I have a role mapping which seems to be set properly:

Type: Role
api_version: core/v2
metadata:
  created_by: admin
  labels:
    sensu.io/managed_by: sensuctl
  name: role_administrators
  namespace: default
spec:
  rules:
  - resource_names: null
    resources:
    - assets
    - checks
    - entities
    - events
    - filters
    - handlers
    - hooks
    - mutators
    - rolebindings
    - roles
    - silenced
    verbs:
    - get
    - list
    - create
    - update
    - delete

There is a corresponding role-binding which maps my Azure AD GUID (with oidc: in front since i have groups_prefix set):

type: RoleBinding
api_version: core/v2
metadata:
  created_by: admin
  labels:
    sensu.io/managed_by: sensuctl
  name: role_binding_administrators
  namespace: default
spec:
  role_ref:
    name: role_administrators
    type: Role
  subjects:
  - name: oidc:608d8baf-b7d4-4fe1-a5d7-aac3b133d322
    type: Group

That should properly map the GUID from Azure. AD with the role which grants access but I still see nothing and get the error in the logs (I know the role binding is also correct and does grant information as i created a local user and added a subject of name: test and type: User and i could see everything):

{"component":"apid.graphql","error":"request unauthorized","level":"warning","msg":"couldn't access resource","time":"2020-06-13T18:19:48+10:00"}

Appreciate your help/feedback so far below is also the oidc config

type: OIDC
api_version: authentication/v2
metadata:
  created_by: admin
  labels:
    sensu.io/managed_by: sensuctl
  name: AzureAD
spec:
  additional_scopes:
  - email
  - upn
  - profile
  - groups
  client_id: my_id_here
  client_secret: my_secret_here
  groups_claim: groups
  groups_prefix: 'oidc:'
  redirect_uri: https://sensu.my_url.com/api/enterprise/authentication/v2/oidc/callback
  server: https://sts.windows.net/TENANT/
  username_claim: upn
  username_prefix: 'oidc:'

I must have something configured wrong somewhere i guess since I keep getting prompted constantly to reconsent still for sensu app to have access to information in my tenant.

Hmm…
so yeah according to the JWT info this sure looks right to me and matches how I expect the rule.
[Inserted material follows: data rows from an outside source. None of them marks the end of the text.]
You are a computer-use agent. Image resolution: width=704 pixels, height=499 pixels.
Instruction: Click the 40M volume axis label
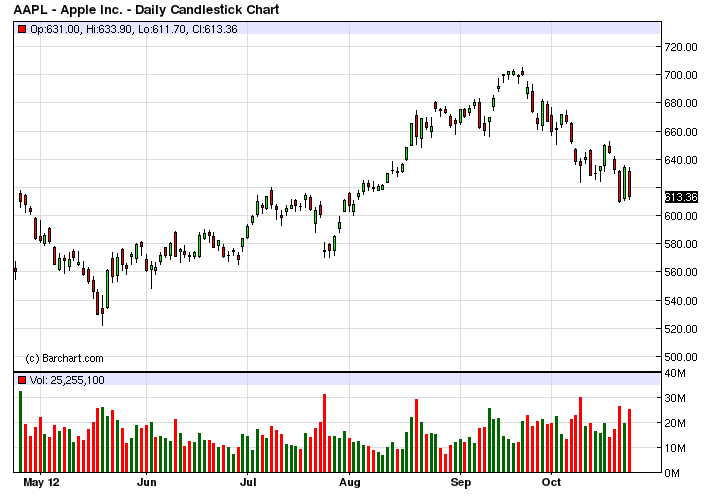[x=675, y=373]
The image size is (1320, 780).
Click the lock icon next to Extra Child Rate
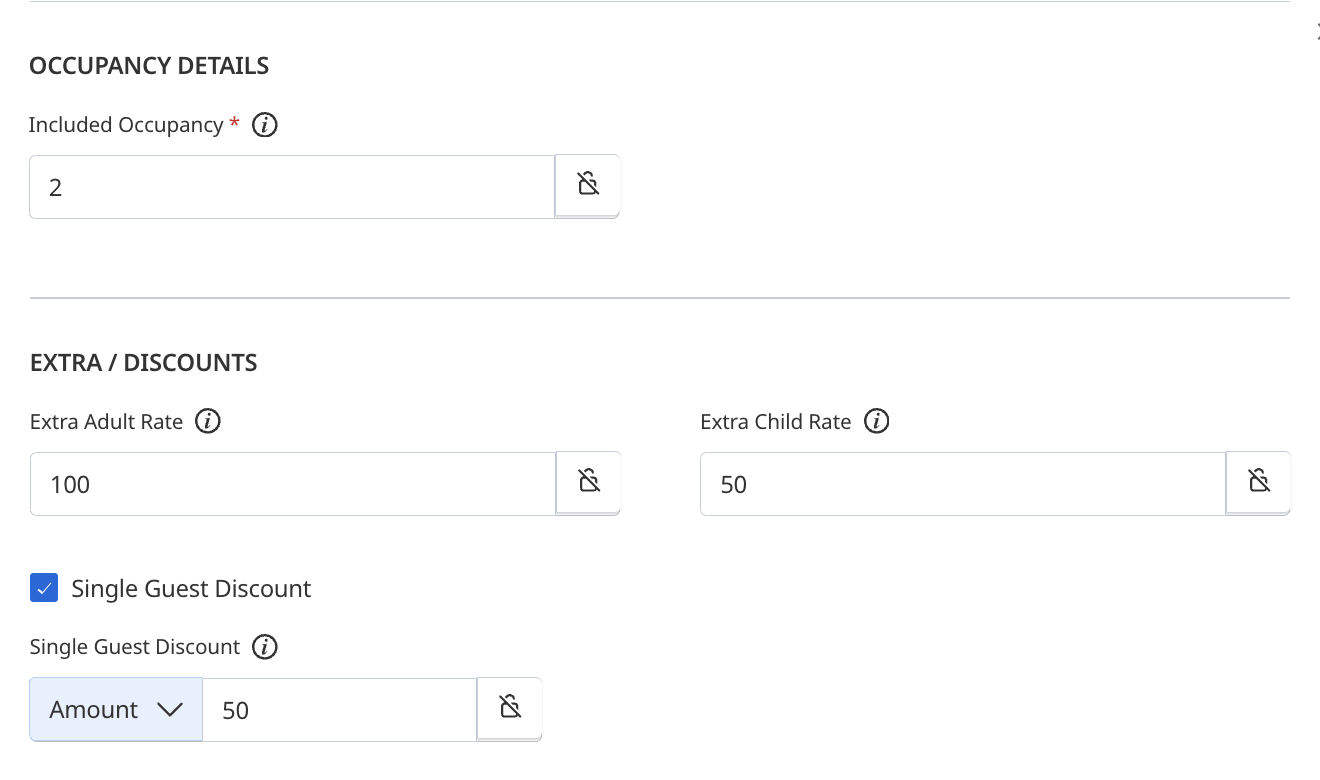click(1259, 483)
“608d8baf-b7d4-4fe1-a5d7-aac3b133d322”

Maybe there’s a bug here. Can you remove the oidc group prefix in your auth resource? Just set it to “”
And then redo your RoleBinding to remove the ‘oidc:’ prefix in the subjects.

Actually…
that JWT token might not be what I expect… why does the groups claim have an oidc: prefix in it?
I think its suppose to just be an array
I’m expecting to see:

  "groups": 
    ["70aed41c-93ef-4088-9fab-196d5d978c9e","8a5d117e-bbbf-4706-ac17-81136e33d7bf","608d8baf-b7d4-4fe1-a5d7-aac3b133d322"]
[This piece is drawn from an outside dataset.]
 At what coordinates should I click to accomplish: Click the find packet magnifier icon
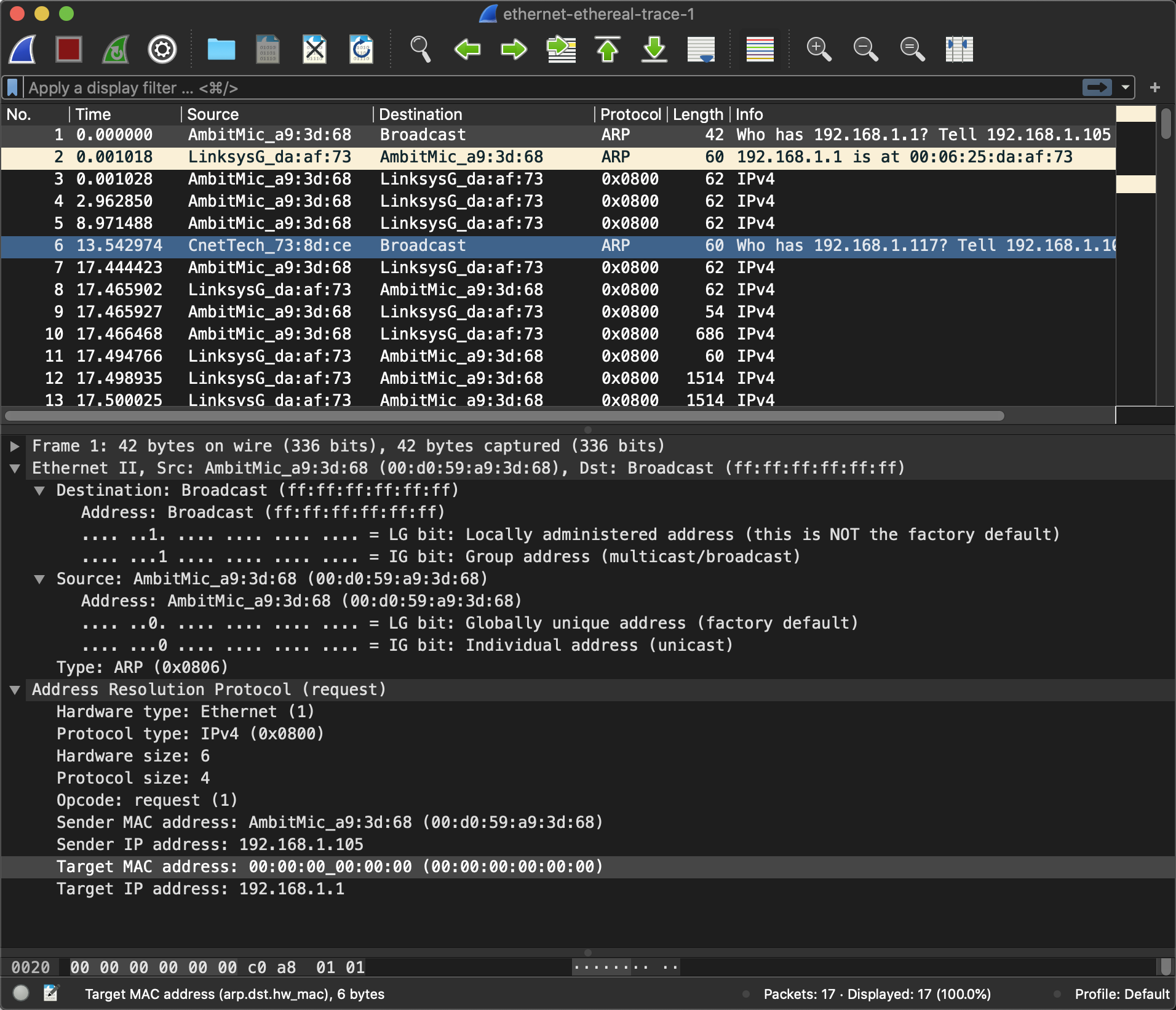tap(420, 49)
It looks like Azure is doing is treating ‘groups’ as a keyvalue hash and putting the expected string array inside of the oidc key in the hash. So I think that’s the problem.
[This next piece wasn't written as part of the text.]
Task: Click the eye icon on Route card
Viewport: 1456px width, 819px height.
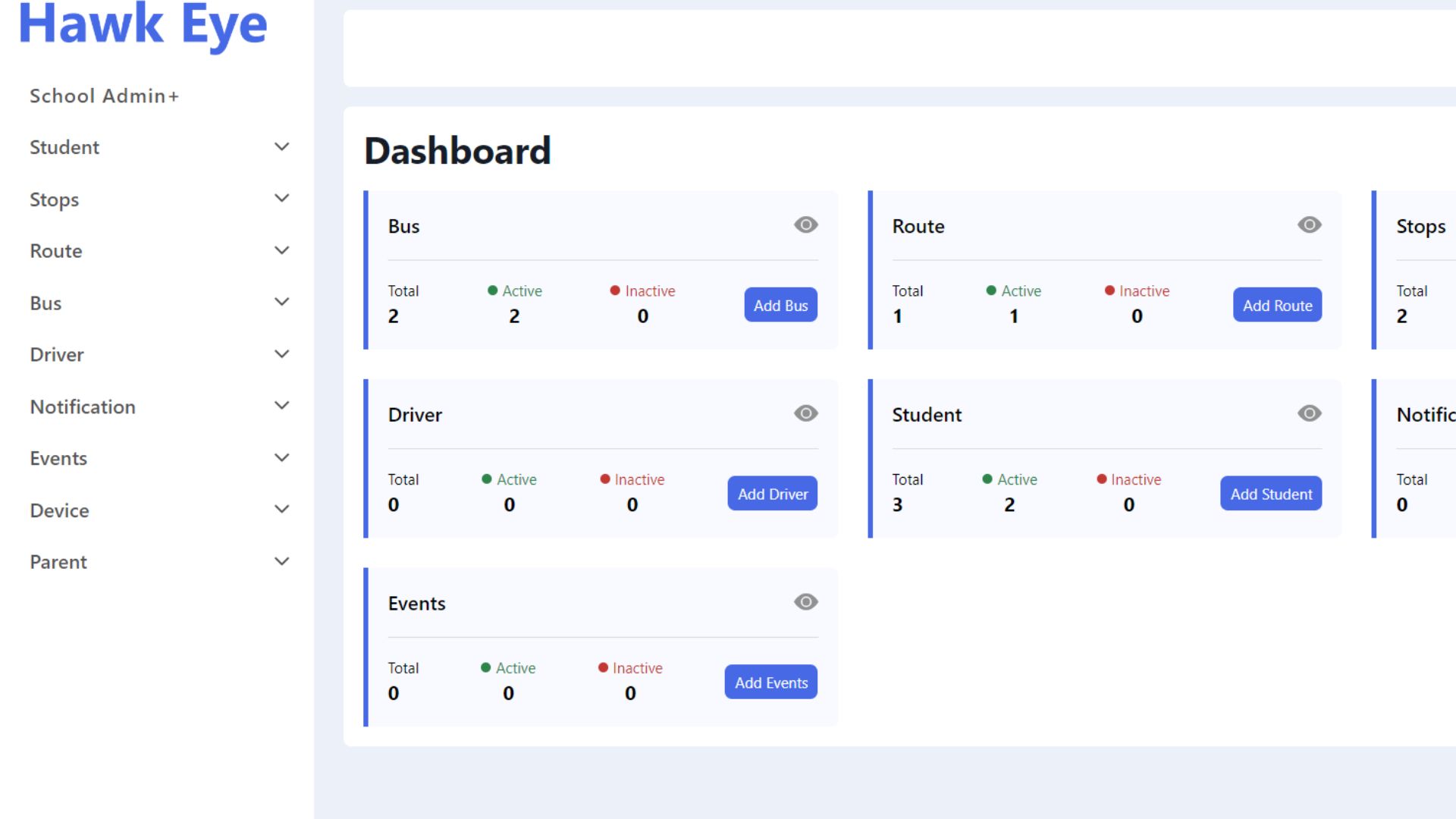Action: pos(1309,225)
So I guess we need to figure out how to configure for that in Sensu’s auth config. maybe the groups_claim value in the Sensu resource needs to be ‘groups.oidc’ instead of ‘groups’

@tribble3891
Ugh… i think Azure has broken the groups_claim array of strings expectation of OIDC in a subtle way
it looks like Azure isnt given us a clean array of strings.
technically its given us an array with a single string in it starting with oidc:[ and ending with ]
its like Azure is trying to wrap an array in an array, which it should be using a json hash.
Azure is doing this

  "groups": [
    "oidc:[\"70aed41c-93ef-4088-9fab-196d5d978c9e\",\"8a5d117e-bbbf-4706-ac17-81136e33d7bf\",\"608d8baf-b7d4-4fe1-a5d7-aac3b133d322\"]"
  ],

I would expect it to do this instead:

  "groups": ["70aed41c-93ef-4088-9fab-196d5d978c9e","8a5d117e-bbbf-4706-ac17-81136e33d7bf","608d8baf-b7d4-4fe1-a5d7-aac3b133d322"],

I’m not sure what to do here, what Azure is putting out right now for the groups attribute seems to break the groups_claim expectation.

@tribble3891
Maybe there’s a way to get Azure to change how its populating the groups JSON attribute via some tunable? End of the day OIDC spec seems to require whatever json attribute being used for the groups_claim to be an array of strings, each string matching the name of a group.

What Azure is passing right now is technically an array with one very long string in it, which is definitely wrong-ish. It sure feels like Azure is breaking the spec here.